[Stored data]

# # # # #

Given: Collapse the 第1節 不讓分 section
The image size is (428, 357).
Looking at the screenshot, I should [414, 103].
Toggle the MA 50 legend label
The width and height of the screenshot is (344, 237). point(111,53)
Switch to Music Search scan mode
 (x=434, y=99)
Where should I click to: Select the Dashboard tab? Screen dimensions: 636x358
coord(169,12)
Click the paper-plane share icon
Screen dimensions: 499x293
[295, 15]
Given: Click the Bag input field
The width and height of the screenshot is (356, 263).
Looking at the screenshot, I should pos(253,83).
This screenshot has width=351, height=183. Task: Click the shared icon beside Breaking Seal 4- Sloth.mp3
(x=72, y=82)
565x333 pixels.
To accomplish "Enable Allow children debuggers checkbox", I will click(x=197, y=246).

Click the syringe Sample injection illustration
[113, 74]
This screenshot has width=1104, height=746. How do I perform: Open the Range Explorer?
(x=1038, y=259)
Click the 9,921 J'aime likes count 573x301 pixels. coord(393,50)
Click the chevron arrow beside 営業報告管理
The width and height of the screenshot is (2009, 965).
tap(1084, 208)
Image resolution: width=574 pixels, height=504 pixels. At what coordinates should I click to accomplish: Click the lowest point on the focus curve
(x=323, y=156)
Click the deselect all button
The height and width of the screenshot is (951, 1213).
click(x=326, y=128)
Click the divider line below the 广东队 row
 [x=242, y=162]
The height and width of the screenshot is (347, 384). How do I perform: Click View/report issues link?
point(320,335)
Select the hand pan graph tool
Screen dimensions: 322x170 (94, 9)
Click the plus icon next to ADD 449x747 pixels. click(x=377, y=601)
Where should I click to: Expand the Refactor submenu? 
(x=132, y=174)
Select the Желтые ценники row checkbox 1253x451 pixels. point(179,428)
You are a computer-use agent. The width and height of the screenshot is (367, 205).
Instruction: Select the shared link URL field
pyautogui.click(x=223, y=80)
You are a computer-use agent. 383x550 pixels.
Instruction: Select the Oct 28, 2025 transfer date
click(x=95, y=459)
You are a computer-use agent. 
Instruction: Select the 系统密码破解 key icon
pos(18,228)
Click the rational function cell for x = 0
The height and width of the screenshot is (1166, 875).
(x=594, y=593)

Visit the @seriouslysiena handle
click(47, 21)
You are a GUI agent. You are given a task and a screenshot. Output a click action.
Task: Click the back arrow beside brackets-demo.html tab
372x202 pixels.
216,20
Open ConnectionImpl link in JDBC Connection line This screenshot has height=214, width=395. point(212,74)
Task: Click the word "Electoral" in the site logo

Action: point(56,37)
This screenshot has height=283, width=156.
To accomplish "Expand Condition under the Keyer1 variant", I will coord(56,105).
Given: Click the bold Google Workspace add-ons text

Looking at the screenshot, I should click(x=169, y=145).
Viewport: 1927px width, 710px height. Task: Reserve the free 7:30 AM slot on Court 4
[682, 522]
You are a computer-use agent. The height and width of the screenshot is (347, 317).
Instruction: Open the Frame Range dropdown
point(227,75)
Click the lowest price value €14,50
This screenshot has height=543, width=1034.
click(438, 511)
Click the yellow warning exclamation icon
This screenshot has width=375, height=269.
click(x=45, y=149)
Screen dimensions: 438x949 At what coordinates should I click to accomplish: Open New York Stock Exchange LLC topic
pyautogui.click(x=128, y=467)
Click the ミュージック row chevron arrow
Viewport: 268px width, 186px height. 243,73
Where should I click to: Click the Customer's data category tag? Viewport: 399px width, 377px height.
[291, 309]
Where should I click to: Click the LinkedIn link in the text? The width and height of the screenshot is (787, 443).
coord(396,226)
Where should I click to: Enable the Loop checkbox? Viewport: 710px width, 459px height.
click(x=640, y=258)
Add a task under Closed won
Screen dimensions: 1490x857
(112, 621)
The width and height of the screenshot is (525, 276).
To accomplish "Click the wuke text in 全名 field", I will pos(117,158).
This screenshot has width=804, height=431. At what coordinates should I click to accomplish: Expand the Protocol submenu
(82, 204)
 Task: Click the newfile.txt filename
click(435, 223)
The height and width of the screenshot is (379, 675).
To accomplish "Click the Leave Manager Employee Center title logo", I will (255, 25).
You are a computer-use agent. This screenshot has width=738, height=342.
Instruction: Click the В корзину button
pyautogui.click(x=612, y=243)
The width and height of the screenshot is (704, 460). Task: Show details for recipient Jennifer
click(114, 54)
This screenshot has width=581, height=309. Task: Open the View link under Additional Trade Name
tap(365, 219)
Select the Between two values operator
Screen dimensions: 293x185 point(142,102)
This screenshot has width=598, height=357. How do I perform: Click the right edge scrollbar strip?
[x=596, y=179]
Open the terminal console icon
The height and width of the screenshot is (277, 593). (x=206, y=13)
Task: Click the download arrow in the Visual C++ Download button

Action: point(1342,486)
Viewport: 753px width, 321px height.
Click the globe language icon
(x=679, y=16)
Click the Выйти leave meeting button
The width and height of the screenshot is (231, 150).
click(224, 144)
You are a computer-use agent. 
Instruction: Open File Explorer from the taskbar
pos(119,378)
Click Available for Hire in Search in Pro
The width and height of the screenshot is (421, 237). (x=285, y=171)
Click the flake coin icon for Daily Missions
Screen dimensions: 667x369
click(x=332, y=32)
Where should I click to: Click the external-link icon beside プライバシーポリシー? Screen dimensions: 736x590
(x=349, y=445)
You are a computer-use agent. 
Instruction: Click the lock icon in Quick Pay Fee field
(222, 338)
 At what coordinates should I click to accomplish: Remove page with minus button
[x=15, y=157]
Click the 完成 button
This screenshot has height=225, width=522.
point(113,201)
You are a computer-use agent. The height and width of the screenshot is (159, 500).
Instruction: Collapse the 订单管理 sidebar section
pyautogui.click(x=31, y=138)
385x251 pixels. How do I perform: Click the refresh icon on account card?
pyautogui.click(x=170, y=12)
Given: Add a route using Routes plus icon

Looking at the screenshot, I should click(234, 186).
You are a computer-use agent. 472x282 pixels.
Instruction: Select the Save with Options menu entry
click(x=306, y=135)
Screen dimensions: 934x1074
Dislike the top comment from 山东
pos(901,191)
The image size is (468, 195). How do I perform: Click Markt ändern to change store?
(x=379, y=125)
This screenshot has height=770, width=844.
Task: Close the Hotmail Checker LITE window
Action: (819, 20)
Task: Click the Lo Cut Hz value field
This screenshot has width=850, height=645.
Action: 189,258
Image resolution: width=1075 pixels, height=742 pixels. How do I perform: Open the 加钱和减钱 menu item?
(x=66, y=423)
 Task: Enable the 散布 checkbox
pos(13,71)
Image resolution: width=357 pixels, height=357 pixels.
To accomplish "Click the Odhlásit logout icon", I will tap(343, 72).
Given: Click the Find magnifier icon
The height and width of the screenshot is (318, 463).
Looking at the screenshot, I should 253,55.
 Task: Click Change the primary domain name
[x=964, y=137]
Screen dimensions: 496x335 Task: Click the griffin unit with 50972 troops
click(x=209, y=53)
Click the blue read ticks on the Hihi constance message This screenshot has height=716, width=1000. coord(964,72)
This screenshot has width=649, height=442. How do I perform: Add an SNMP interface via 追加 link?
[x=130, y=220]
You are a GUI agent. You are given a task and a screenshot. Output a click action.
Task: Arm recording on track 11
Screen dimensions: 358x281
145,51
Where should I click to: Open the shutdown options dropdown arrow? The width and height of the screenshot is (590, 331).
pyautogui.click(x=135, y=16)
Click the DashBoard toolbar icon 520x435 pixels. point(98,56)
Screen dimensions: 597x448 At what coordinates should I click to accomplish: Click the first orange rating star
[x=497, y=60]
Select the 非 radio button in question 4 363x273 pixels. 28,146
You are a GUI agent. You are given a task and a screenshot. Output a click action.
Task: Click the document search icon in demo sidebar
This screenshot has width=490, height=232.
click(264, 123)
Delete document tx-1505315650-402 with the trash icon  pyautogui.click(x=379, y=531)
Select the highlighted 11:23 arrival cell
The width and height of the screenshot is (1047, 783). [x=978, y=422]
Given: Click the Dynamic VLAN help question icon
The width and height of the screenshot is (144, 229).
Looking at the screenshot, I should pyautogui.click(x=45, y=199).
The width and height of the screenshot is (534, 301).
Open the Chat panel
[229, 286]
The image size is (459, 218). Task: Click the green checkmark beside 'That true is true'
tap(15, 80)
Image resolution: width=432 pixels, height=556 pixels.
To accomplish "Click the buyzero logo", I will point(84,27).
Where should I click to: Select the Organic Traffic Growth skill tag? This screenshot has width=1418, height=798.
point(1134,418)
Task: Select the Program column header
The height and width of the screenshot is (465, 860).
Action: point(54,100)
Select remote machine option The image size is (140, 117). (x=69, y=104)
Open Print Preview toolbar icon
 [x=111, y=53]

# # # # #

Problem details => Reproduce only the lines above spanning from the line containing "Click the Выйти leave meeting button" through the line containing "Click the flake coin icon for Daily Missions", word for word.

Result of the task =>
Click the Выйти leave meeting button
The width and height of the screenshot is (231, 150).
click(224, 144)
You are a computer-use agent. 
Instruction: Open File Explorer from the taskbar
pos(119,378)
Click Available for Hire in Search in Pro
The width and height of the screenshot is (421, 237). (x=285, y=171)
Click the flake coin icon for Daily Missions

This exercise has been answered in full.